Stored records
..........
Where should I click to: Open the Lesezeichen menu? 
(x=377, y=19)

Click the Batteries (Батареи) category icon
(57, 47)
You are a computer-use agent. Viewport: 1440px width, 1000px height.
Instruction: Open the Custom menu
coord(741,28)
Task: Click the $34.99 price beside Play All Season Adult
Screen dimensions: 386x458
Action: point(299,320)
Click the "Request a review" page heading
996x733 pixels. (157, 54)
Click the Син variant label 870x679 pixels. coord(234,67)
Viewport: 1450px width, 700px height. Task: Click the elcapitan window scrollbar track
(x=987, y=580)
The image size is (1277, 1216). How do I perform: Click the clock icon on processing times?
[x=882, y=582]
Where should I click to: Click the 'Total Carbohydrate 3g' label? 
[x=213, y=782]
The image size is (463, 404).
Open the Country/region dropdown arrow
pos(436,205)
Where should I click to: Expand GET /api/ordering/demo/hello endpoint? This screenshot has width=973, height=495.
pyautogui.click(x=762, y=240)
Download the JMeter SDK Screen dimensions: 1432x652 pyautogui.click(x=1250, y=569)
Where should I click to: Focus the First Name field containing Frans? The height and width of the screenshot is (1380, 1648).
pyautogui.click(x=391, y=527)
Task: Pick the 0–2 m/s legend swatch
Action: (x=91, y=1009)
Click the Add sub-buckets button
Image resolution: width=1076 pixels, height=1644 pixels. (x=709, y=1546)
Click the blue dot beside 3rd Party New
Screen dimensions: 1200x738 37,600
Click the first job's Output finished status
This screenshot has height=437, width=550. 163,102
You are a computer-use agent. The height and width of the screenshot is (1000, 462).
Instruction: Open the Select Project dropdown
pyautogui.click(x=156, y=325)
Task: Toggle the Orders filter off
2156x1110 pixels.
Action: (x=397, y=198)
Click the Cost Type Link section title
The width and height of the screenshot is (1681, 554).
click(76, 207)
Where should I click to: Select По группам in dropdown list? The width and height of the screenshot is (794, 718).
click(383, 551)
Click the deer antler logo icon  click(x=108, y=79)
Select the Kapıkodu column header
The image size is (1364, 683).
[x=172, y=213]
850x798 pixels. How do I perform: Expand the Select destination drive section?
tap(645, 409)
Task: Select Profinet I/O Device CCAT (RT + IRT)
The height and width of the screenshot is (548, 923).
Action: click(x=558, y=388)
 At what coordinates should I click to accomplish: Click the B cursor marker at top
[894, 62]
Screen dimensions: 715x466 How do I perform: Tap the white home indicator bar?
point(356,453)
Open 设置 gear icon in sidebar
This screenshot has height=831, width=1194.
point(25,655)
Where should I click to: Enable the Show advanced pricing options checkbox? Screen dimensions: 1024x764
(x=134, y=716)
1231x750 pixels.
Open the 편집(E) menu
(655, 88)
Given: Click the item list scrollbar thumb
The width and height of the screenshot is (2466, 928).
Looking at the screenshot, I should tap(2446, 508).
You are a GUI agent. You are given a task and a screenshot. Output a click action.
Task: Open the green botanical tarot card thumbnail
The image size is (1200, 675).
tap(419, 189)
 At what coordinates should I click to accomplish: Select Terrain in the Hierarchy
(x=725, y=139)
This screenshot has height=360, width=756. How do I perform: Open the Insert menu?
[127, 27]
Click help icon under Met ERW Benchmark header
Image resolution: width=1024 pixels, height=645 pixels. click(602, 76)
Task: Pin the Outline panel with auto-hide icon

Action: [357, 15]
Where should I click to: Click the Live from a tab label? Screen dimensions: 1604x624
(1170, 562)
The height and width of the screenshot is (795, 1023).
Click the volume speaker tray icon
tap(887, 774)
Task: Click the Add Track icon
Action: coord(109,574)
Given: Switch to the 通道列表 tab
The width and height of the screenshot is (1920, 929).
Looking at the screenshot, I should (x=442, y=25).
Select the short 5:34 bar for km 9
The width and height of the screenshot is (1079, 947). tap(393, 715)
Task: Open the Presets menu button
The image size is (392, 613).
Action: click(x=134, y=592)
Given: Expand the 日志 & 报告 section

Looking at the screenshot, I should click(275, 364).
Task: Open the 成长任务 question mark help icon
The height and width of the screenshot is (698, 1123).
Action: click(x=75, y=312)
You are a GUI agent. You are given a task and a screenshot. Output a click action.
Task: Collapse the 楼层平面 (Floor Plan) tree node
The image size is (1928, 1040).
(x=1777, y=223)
..........
__Work item__: Your answer must be the records themselves, output again exactly.

__Solved exercise__:
Where should I click to: Open the Lesezeichen menu? 
(x=377, y=19)

Click the Batteries (Батареи) category icon
(57, 47)
You are a computer-use agent. Viewport: 1440px width, 1000px height.
Instruction: Open the Custom menu
coord(741,28)
Task: Click the $34.99 price beside Play All Season Adult
Screen dimensions: 386x458
Action: point(299,320)
Click the "Request a review" page heading
996x733 pixels. (157, 54)
Click the Син variant label 870x679 pixels. coord(234,67)
Viewport: 1450px width, 700px height. Task: Click the elcapitan window scrollbar track
(x=987, y=580)
The image size is (1277, 1216). How do I perform: Click the clock icon on processing times?
[x=882, y=582]
Where should I click to: Click the 'Total Carbohydrate 3g' label? 
[x=213, y=782]
The image size is (463, 404).
Open the Country/region dropdown arrow
pos(436,205)
Where should I click to: Expand GET /api/ordering/demo/hello endpoint? This screenshot has width=973, height=495.
pyautogui.click(x=762, y=240)
Download the JMeter SDK Screen dimensions: 1432x652 pyautogui.click(x=1250, y=569)
Where should I click to: Focus the First Name field containing Frans? The height and width of the screenshot is (1380, 1648).
pyautogui.click(x=391, y=527)
Task: Pick the 0–2 m/s legend swatch
Action: (x=91, y=1009)
Click the Add sub-buckets button
Image resolution: width=1076 pixels, height=1644 pixels. (x=709, y=1546)
Click the blue dot beside 3rd Party New
Screen dimensions: 1200x738 37,600
Click the first job's Output finished status
This screenshot has height=437, width=550. 163,102
You are a computer-use agent. The height and width of the screenshot is (1000, 462).
Instruction: Open the Select Project dropdown
pyautogui.click(x=156, y=325)
Task: Toggle the Orders filter off
2156x1110 pixels.
Action: (x=397, y=198)
Click the Cost Type Link section title
The width and height of the screenshot is (1681, 554).
click(76, 207)
Where should I click to: Select По группам in dropdown list? The width and height of the screenshot is (794, 718).
click(383, 551)
Click the deer antler logo icon  click(x=108, y=79)
Select the Kapıkodu column header
The image size is (1364, 683).
[x=172, y=213]
850x798 pixels. How do I perform: Expand the Select destination drive section?
tap(645, 409)
Task: Select Profinet I/O Device CCAT (RT + IRT)
The height and width of the screenshot is (548, 923).
Action: click(x=558, y=388)
 At what coordinates should I click to accomplish: Click the B cursor marker at top
[894, 62]
Screen dimensions: 715x466 How do I perform: Tap the white home indicator bar?
point(356,453)
Open 设置 gear icon in sidebar
This screenshot has height=831, width=1194.
point(25,655)
Where should I click to: Enable the Show advanced pricing options checkbox? Screen dimensions: 1024x764
(x=134, y=716)
1231x750 pixels.
Open the 편집(E) menu
(655, 88)
Given: Click the item list scrollbar thumb
The width and height of the screenshot is (2466, 928).
Looking at the screenshot, I should tap(2446, 508).
You are a GUI agent. You are given a task and a screenshot. Output a click action.
Task: Open the green botanical tarot card thumbnail
The image size is (1200, 675).
tap(419, 189)
 At what coordinates should I click to accomplish: Select Terrain in the Hierarchy
(x=725, y=139)
This screenshot has height=360, width=756. How do I perform: Open the Insert menu?
[127, 27]
Click help icon under Met ERW Benchmark header
Image resolution: width=1024 pixels, height=645 pixels. click(602, 76)
Task: Pin the Outline panel with auto-hide icon

Action: [357, 15]
Where should I click to: Click the Live from a tab label? Screen dimensions: 1604x624
(1170, 562)
The height and width of the screenshot is (795, 1023).
Click the volume speaker tray icon
tap(887, 774)
Task: Click the Add Track icon
Action: coord(109,574)
Given: Switch to the 通道列表 tab
The width and height of the screenshot is (1920, 929).
Looking at the screenshot, I should (x=442, y=25).
Select the short 5:34 bar for km 9
The width and height of the screenshot is (1079, 947). tap(393, 715)
Task: Open the Presets menu button
The image size is (392, 613).
Action: click(x=134, y=592)
Given: Expand the 日志 & 报告 section

Looking at the screenshot, I should click(275, 364).
Task: Open the 成长任务 question mark help icon
The height and width of the screenshot is (698, 1123).
Action: click(x=75, y=312)
You are a GUI agent. You are given a task and a screenshot. Output a click action.
Task: Collapse the 楼层平面 (Floor Plan) tree node
The image size is (1928, 1040).
(x=1777, y=223)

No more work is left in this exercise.